Brain uptake pharmacokinetics of incretin receptor agonists showing promise as Alzheimer's and Parkinson's disease therapeutics

Abstract

Among the more promising treatments proposed for Alzheimer's disease (AD) and Parkinson's disease (PD) are those reducing brain insulin resistance. The antidiabetics in the class of incretin receptor agonists (IRAs) reduce symptoms and brain pathology in animal models of AD and PD, as well as glucose utilization in AD cases and clinical symptoms in PD cases after their systemic administration. At least 9 different IRAs are showing promise as AD and PD therapeutics, but we still lack quantitative data on their relative ability to cross the blood-brain barrier (BBB) reaching the brain parenchyma. We consequently compared brain uptake pharmacokinetics of intravenous ¹²⁵I-labeled IRAs in adult CD-1 mice over the course of 60 min. We tested single IRAs (exendin-4, liraglutide, lixisenatide, and semaglutide), which bind receptors for one incretin (glucagon-like peptide-1 [GLP-1]), and dual IRAs, which bind receptors for two incretins (GLP-1 and glucose-dependent insulinotropic polypeptide [GIP]), including unbranched, acylated, PEGylated, or C-terminally modified forms (Finan/Ma Peptides 17, 18, and 20 and Hölscher peptides DA3-CH and DA-JC4). The non-acylated and non-PEGylated IRAs (exendin-4, lixisenatide, Peptide 17, DA3-CH and DA-JC4) had significant rates of blood-to-brain influx (Ki), but the acylated IRAs (liraglutide, semaglutide, and Peptide 18) did not measurably cross the BBB. The brain influx of the non-acylated, non-PEGylated IRAs were not saturable up to 1 μg of these drugs and was most likely mediated by adsorptive transcytosis across brain endothelial cells, as observed for exendin-4. Of the non-acylated, non-PEGylated IRAs tested, exendin-4 and DA-JC4 were best able to cross the BBB based on their rate of brain influx, percentage reaching the brain that accumulated in brain parenchyma, and percentage of the systemic dose taken up per gram of brain tissue. Exendin-4 and DA-JC4 thus merit special attention as IRAs well-suited to enter the central nervous system (CNS), thus reaching areas pathologic in AD and PD.

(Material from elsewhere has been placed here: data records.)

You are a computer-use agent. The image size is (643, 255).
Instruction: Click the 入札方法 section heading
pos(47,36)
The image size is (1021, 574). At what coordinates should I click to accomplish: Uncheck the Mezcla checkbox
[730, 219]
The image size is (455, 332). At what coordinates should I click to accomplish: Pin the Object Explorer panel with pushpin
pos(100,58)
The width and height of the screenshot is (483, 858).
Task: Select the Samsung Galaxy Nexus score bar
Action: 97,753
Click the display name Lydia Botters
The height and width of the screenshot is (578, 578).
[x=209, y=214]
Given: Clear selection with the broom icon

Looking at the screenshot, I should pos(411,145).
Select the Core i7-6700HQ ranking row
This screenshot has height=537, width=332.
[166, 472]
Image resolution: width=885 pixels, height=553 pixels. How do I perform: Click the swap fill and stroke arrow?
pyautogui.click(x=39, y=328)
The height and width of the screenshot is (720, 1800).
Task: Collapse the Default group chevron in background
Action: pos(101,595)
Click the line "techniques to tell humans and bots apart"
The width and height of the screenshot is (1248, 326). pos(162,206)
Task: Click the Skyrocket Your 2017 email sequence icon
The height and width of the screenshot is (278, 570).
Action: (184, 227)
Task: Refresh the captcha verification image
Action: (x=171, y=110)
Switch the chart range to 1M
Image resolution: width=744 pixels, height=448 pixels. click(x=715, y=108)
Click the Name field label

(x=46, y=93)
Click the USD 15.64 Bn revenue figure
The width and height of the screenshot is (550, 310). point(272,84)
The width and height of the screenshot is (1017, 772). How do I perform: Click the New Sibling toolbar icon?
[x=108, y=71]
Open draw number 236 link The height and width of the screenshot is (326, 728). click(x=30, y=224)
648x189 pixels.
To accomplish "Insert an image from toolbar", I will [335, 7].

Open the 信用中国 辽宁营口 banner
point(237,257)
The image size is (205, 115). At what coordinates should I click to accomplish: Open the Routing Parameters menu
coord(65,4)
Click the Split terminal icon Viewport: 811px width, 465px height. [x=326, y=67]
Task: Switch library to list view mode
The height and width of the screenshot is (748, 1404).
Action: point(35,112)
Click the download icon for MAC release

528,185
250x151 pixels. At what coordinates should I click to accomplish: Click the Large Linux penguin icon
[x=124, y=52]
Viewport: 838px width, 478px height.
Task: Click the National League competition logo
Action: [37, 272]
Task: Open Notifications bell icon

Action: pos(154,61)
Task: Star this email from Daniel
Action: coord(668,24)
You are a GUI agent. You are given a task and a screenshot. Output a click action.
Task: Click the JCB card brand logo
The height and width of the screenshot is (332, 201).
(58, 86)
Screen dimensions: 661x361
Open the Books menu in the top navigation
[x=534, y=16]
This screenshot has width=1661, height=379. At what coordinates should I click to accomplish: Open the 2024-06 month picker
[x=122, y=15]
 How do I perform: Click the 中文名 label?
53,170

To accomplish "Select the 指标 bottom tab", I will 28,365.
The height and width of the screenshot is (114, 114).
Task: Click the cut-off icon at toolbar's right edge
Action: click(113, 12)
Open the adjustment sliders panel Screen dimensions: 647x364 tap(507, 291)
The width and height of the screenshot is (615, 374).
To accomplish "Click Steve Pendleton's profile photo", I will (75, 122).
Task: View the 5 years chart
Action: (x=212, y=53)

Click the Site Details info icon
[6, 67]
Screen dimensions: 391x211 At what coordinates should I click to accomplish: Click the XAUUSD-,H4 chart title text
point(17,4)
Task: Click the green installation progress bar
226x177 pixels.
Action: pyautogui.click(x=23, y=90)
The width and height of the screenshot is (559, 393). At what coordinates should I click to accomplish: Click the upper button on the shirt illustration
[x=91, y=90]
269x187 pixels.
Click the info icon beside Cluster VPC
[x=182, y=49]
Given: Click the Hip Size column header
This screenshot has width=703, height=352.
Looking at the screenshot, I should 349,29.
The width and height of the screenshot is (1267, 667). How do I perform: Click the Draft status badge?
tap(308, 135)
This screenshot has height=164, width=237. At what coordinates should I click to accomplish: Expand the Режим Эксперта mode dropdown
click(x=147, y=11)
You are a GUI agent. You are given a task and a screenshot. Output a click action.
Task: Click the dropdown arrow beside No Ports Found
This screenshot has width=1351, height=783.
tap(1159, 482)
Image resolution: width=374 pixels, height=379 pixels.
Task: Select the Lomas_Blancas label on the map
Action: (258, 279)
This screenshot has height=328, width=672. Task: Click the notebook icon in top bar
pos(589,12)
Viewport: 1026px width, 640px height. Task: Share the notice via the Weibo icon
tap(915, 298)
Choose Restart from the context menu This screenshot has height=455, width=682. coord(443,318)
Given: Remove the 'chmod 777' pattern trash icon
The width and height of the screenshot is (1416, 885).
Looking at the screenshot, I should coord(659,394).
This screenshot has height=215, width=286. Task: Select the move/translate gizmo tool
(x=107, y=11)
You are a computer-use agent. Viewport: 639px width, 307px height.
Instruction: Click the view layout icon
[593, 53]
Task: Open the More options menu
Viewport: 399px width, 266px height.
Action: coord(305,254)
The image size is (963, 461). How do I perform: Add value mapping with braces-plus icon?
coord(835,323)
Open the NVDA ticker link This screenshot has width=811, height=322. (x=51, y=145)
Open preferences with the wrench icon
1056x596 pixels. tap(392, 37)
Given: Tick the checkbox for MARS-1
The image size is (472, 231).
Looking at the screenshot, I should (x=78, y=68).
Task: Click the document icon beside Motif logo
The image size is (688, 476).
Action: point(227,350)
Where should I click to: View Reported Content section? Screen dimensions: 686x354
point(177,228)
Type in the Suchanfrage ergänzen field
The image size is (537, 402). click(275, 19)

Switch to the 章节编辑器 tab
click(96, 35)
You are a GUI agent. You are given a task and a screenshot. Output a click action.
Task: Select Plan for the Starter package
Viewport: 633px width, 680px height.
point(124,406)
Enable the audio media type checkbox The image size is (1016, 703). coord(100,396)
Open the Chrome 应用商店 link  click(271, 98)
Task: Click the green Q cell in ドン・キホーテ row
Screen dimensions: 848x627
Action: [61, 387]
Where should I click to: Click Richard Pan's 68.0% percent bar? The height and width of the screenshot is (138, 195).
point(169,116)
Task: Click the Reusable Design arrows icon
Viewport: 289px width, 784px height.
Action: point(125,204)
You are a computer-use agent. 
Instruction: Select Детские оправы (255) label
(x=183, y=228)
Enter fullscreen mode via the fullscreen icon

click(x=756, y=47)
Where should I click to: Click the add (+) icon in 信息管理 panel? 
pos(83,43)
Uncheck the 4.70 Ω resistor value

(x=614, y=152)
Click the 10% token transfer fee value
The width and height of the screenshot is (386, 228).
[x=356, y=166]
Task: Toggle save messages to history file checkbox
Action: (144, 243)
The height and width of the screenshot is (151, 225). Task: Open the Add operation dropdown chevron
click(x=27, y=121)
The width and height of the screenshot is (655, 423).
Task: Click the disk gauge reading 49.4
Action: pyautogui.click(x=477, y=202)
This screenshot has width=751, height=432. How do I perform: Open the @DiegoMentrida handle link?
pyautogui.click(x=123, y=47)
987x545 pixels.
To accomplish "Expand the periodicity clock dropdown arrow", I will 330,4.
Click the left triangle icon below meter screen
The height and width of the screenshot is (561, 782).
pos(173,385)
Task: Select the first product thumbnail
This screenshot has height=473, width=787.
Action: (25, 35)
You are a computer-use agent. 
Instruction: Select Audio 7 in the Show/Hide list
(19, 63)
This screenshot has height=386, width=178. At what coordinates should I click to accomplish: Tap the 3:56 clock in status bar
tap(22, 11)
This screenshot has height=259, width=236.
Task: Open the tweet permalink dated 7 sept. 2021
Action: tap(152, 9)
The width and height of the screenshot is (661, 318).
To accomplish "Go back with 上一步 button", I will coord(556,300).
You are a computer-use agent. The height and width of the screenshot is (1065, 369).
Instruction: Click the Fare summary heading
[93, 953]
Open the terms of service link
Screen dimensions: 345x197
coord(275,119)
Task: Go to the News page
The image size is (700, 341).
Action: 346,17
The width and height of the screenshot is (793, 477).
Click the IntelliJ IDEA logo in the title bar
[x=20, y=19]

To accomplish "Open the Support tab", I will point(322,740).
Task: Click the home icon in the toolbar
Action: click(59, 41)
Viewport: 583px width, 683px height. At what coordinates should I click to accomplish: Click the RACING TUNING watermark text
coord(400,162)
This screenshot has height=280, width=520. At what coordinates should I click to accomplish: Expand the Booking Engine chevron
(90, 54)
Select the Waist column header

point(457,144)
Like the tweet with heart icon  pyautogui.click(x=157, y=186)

Keywords: Alzheimer’s disease; Blood–brain barrier; Incretin receptor agonists; Parkinson’s disease; Pharmacokinetics.

Fig 1.

Clearance of ¹²⁵I-IRAs from serum. The level of radioactivity in serum over 60 min clock time is graphed in (A). The linear distribution phase during the first 15 min when represented as log(%Inj/mL) was used to calculate the clearance (B). The half-time clearance from blood for each IRA is listed in Table 3.

Fig. 2.

Multiple-time regression analysis of ¹²⁵I-IRAs across the BBB. The brain to serum (B/S) ratios of radioactivity, corrected for vascular space, present in whole brain over the entire time curve are graphed in (A). The linear first 10 min clock time of the experiments are shown in (B) and are used to calculate the unidirectional influx rate, K_i for Fig. 3 and Table 3.

Fig. 3.

Rate constants of ¹²⁵I-IRAs transport into whole brain. The unidirectional influx rates, K_i (slope) and V_i (y-intercept) are listed in Table 3. n=10-14/IRA

Fig. 4.

Percent of the iv injected dose of ¹²⁵I-IRAs taken up per gram of brain tissue (%Inj/g) corrected for the initial level of vascular binding (V_i). The values for all the tested IRAs other than exendin-4 plateaued by 30 min. n=1-2/time point/IRA

Fig. 5.

Characterization of exendin-4 influx into brain. The influx of ¹²⁵I-exendin-4 was enhanced by WGA about 45% in the time span of the study. Results are expressed in terms of tissue to serum (T/S) ratios.

Fig. 6.

Characterization of liraglutide efflux from brain. Brain-to-blood efflux of ¹²⁵I-liraglutide was not inhibited by 1 μg unlabeled liraglutide, consistent with a non-saturable efflux mechanism. Results are expressed as % Transport defined in section 2.12. Data are presented as mean ± SEM with n = 10 per group.